On April 27, 2001, at the conclusion of the plaintiffs' evidence, the Magistrate Judge granted the defendants' motion to dismiss, alleging that the plaintiffs had not set forth a prima facie case for medical malpractice because they had not presented the testimony of at least one expert who could state with a reasonable degree of medical certainty that the acts of the defendant-physician deviated from the standard of reasonable medical care, and that such deviation was the proximate cause of the harm suffered. Maurer v. Trustees of the University of Pennsylvania, 418 Pa.Super. 510, 516, 614 A.2d 754, 757 (1992) (citing Mitzelfelt v. Kamrin, 526 Pa. 54, 62, 584 A.2d 888, 892 (1990)). The motion was apparently brought pursuant to Rule 50 of the Federal Rules of Civil Procedure.1
The plaintiffs did not file a notice of appeal at that juncture, instead filing a motion for a new trial on May 8, 2001. However, plaintiffs' counsel failed to order a copy of the trial transcript along with the motion for a new trial. See E.D. Pa. Loc. R. Civ. P. 7.1(e) ("Within fourteen (14) days after filing any post-trial motion, the movant shall either (a) order a transcript of the trial by a writing delivered to the Court Reporter Supervisor, or (b) file a verified motion showing good cause to be excused from this requirement. Unless a transcript is thus ordered, or the movant excused from ordering a transcript, the post-trial motion may be dismissed for lack of prosecution.").
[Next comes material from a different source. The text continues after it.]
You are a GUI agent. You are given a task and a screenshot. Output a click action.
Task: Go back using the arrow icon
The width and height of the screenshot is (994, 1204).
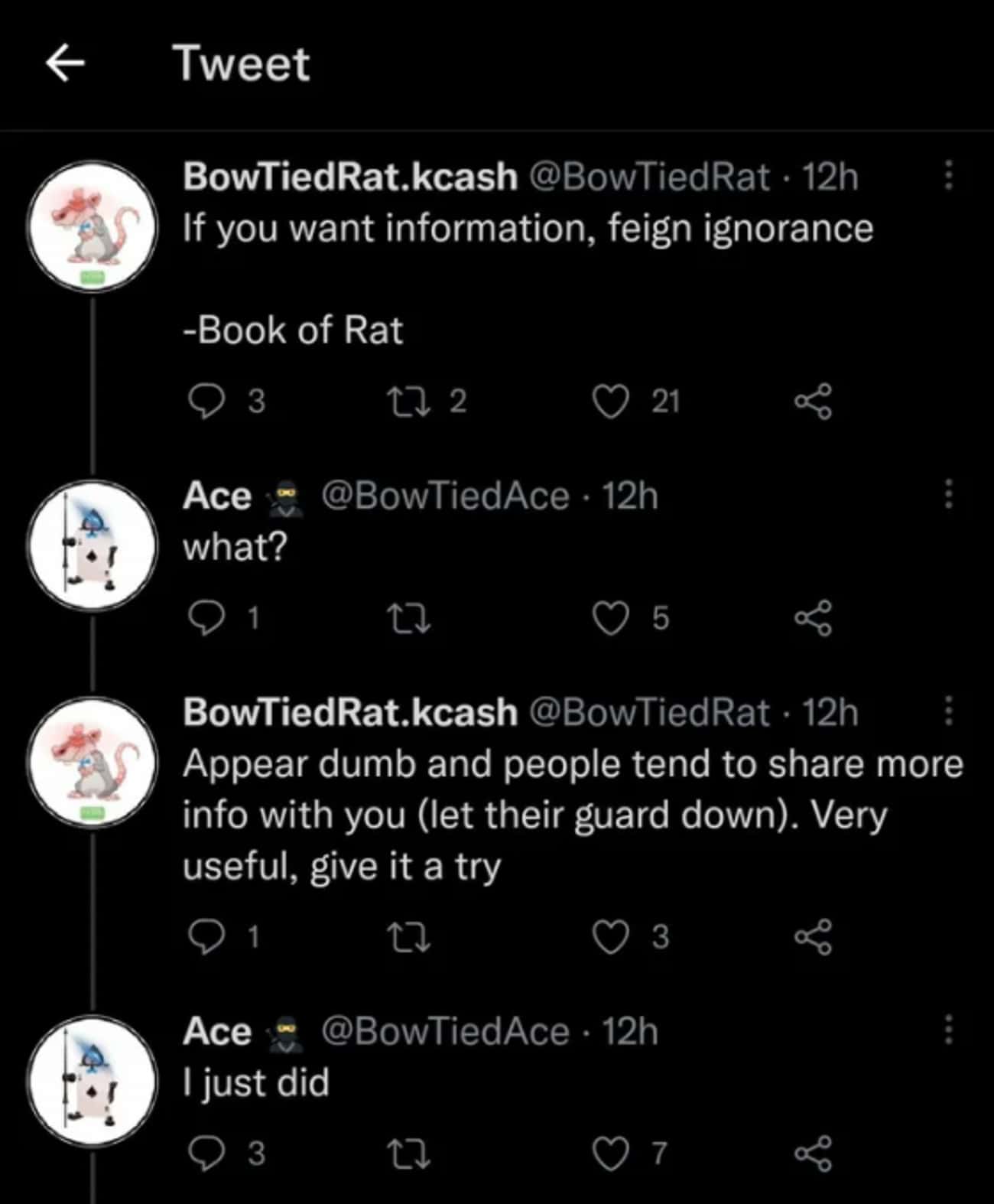coord(65,63)
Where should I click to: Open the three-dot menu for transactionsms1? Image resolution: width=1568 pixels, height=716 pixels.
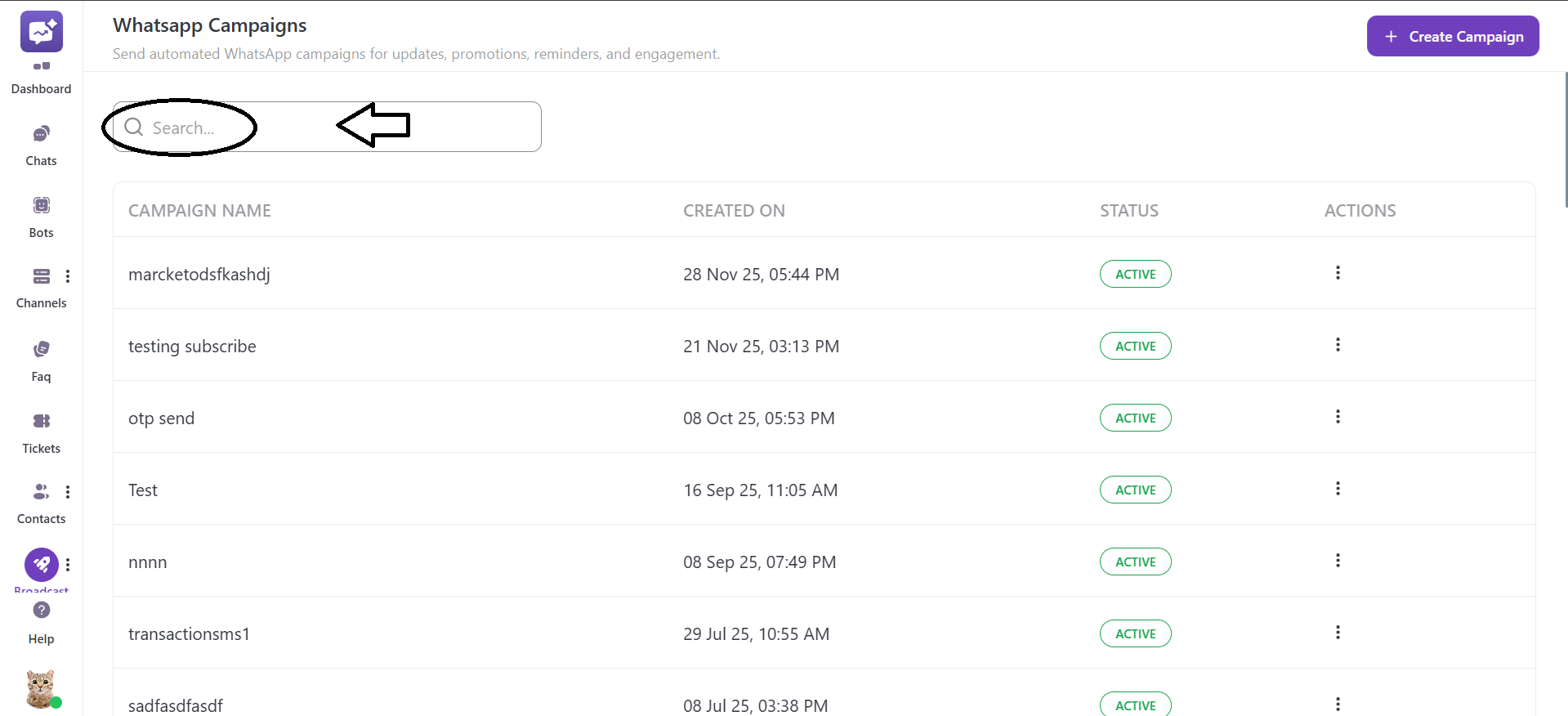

Because counsel had failed to order the trial transcript, the Magistrate Judge entered an order on June 29, 2001 denying the plaintiffs' motion for a new trial. At the same time, however, the Magistrate Judge gave the plaintiffs the opportunity to file a second motion for a new trial within thirty days of receiving the trial transcript:
[I]t is hereby ORDERED that Plaintiff's motion is DENIED with the right of the Plaintiff to bring a Motion for a New Trial together with a Brief in Support of the Motion for a New Trial within thirty (30) days from receipt of the trial transcript.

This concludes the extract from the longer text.